With that in mind, a staff member with the organization told the caller to ask the beachgoers to bring the animal back to shore, give it space, keep it wet and give it some shade so the dolphin could be as comfortable as possible before rescuers arrived.

But despite the caller’s best efforts, Whitehead said, the crowd disregarded the advice.

“Unfortunately, they weren’t listening,” Whitehead said. Minutes later, the dolphin died in the water. The beachgoers swiftly left, she added.

The rescue operation then turned into a recovery mission, Whitehead said.

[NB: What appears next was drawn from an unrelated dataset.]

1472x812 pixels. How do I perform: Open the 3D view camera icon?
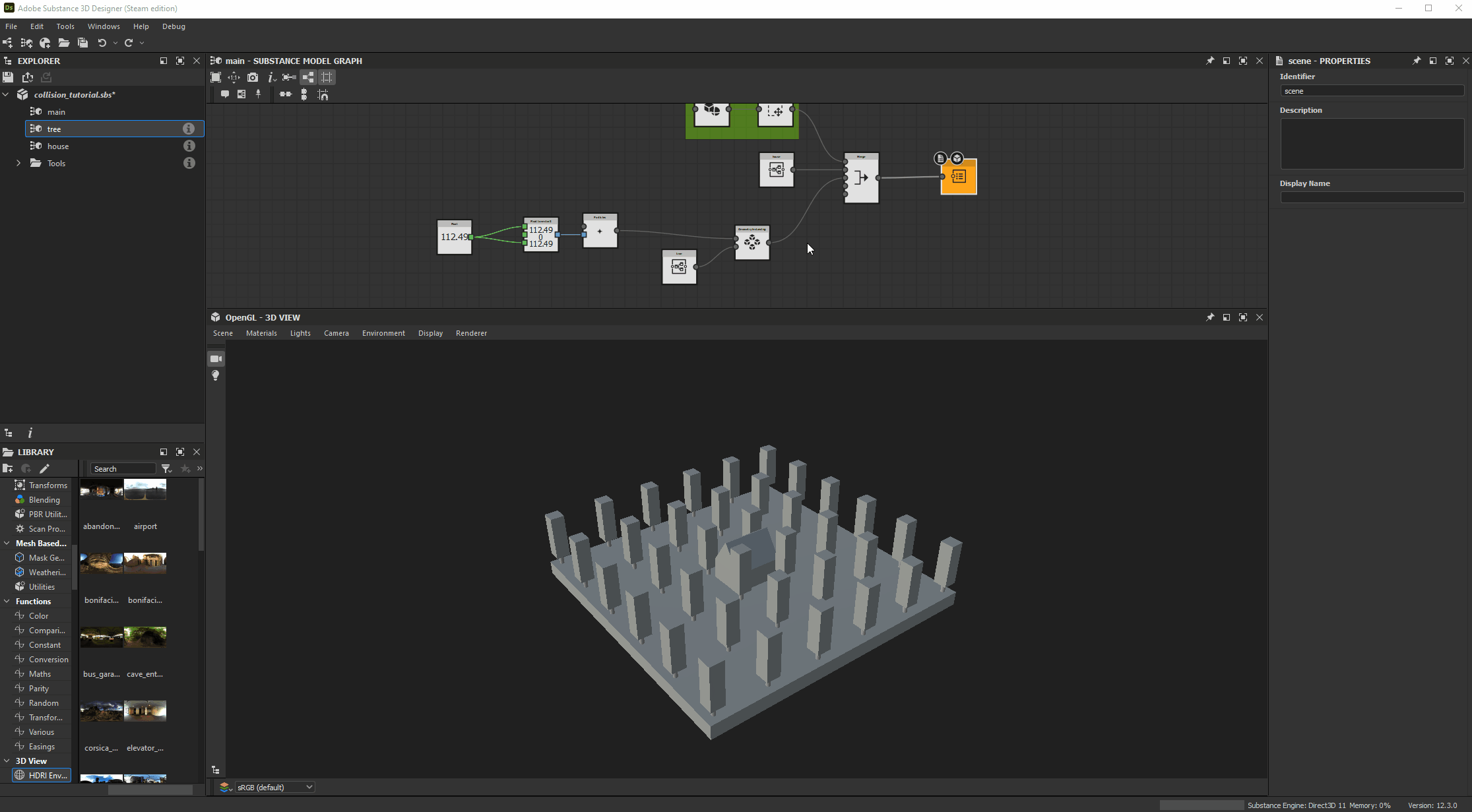point(216,359)
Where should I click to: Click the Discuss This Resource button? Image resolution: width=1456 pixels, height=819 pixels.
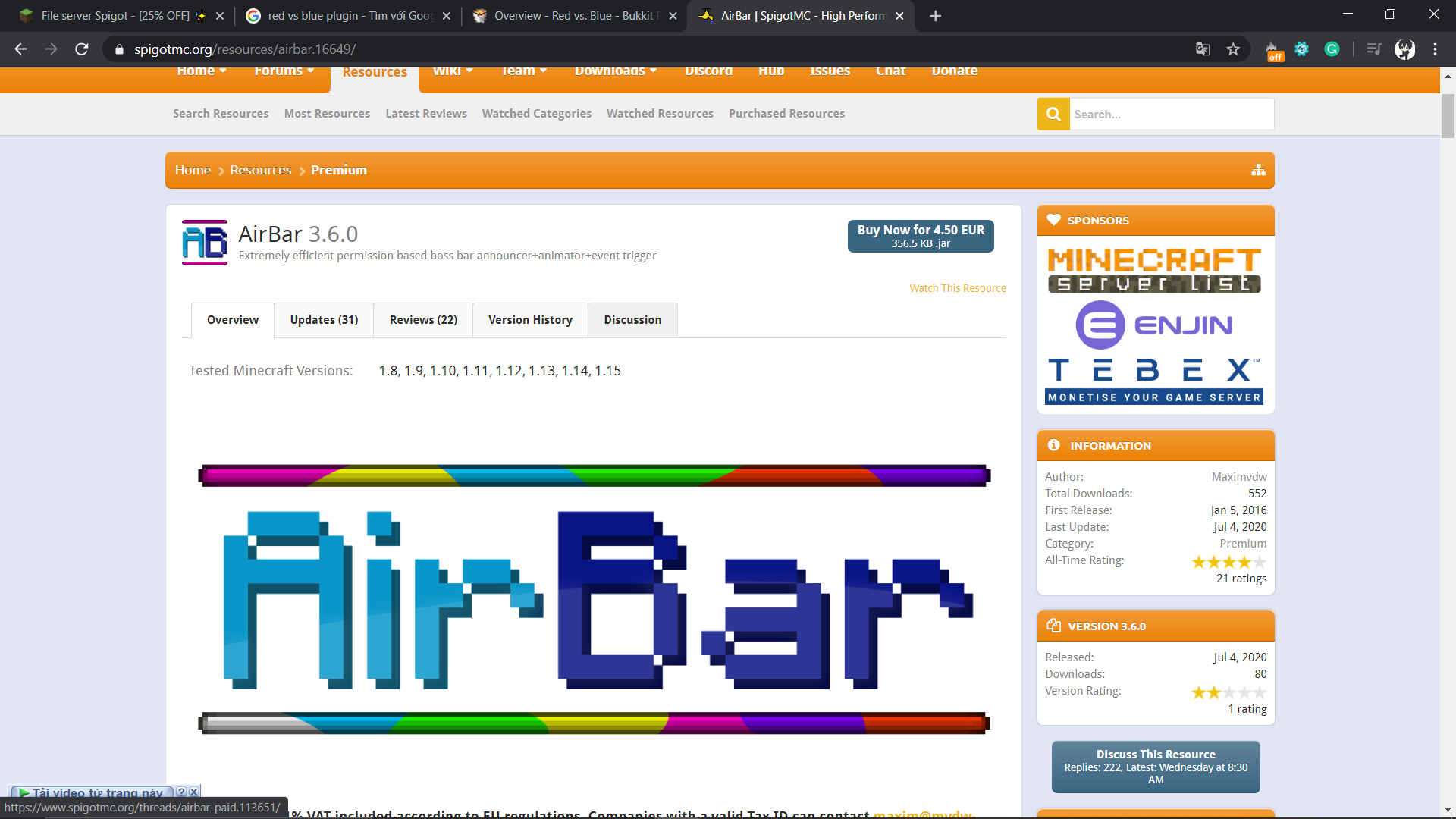point(1156,767)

Members of the Texas Marine Mammal Stranding Network arrived from Galveston, Tex., a little over an hour after the woman first called.

The sun had begun to set when Whitehead and her team rolled the dolphin into a body bag and put it into their vehicle to take it back to their laboratory to perform a necropsy, she said. Her office informed NOAA about the incident, she said.

Whitehead, who joined the organization as a volunteer more than two decades ago, said she was appalled and disheartened.

“It’s one thing when members of the public are well meaning and attempt to push the dolphin back because they don’t know it’s not the right thing to do,” she said, “but it’s a completely different situation when it comes to harassment behavior — that type of behavior is totally inexcusable. The most difficult part for me and my staff was just thinking about [the suffering] that animal no doubt endured in its last few minutes of life.”

She added, “If we can turn this tragedy into something where we can educate the public, hopefully that will make that dolphin’s life mean a little more than it already does.”